Please tell how many of the lines below contain "computer", using only a number.

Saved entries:
((

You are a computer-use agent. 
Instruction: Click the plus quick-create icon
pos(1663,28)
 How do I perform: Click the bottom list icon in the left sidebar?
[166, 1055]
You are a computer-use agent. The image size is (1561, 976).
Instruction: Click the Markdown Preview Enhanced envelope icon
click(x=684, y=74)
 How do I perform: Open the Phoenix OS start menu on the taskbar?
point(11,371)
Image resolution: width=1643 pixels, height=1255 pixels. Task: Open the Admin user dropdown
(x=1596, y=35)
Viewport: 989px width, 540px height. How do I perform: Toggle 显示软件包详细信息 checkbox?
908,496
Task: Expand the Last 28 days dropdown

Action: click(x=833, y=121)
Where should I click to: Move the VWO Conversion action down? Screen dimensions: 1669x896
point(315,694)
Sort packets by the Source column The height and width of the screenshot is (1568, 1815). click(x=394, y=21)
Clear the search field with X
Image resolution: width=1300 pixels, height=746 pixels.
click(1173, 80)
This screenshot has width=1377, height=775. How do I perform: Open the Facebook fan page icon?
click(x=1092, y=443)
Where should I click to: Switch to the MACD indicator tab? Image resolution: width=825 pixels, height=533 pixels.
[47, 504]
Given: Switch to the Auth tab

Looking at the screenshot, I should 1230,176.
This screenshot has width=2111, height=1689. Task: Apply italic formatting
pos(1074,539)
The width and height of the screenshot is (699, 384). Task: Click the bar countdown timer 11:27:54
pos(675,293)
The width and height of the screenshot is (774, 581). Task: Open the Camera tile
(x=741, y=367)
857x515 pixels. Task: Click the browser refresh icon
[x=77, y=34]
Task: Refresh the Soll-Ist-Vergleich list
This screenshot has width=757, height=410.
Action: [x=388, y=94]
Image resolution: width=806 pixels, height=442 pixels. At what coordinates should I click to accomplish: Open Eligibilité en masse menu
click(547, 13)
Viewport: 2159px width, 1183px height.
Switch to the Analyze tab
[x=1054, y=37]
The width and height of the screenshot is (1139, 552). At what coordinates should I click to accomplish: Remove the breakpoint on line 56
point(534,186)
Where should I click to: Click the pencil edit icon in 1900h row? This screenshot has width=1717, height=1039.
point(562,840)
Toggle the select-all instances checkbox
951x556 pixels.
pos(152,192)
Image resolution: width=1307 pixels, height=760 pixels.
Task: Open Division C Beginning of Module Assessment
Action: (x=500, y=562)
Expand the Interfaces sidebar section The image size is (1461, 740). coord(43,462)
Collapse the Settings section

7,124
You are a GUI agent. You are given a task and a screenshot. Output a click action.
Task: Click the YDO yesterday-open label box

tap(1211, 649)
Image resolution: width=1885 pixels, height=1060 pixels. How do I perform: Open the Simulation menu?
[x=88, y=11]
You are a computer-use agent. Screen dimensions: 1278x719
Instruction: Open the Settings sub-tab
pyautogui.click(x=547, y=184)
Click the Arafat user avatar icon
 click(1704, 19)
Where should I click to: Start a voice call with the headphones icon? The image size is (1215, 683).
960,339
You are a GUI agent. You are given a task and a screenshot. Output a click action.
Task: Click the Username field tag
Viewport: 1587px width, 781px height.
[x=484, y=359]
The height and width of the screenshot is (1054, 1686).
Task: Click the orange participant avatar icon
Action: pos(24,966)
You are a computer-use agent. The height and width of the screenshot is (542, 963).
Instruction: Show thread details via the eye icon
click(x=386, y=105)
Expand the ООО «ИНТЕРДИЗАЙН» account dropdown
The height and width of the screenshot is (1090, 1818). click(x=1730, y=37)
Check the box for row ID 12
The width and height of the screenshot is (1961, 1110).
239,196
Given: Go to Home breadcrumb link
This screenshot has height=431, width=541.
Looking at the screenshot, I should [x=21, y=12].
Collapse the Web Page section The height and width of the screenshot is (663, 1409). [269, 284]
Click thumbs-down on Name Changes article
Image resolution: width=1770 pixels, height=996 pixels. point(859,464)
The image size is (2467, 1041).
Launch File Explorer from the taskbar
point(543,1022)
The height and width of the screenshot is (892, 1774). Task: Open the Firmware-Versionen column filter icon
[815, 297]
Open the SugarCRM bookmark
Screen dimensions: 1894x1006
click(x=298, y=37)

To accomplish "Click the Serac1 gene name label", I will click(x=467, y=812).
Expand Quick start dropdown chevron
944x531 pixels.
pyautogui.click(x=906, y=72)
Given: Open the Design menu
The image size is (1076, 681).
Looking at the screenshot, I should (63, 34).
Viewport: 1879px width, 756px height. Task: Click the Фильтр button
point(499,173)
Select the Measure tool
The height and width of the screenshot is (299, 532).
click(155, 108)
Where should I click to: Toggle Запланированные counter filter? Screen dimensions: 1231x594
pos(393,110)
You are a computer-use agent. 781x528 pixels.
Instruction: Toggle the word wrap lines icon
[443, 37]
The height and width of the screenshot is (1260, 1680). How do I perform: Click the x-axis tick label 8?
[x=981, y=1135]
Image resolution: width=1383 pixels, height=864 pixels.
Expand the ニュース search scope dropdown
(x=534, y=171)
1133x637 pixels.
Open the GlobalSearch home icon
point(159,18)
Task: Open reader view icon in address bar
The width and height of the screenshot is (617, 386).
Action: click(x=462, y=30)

))

ANSWER TO THIS EXERCISE: 5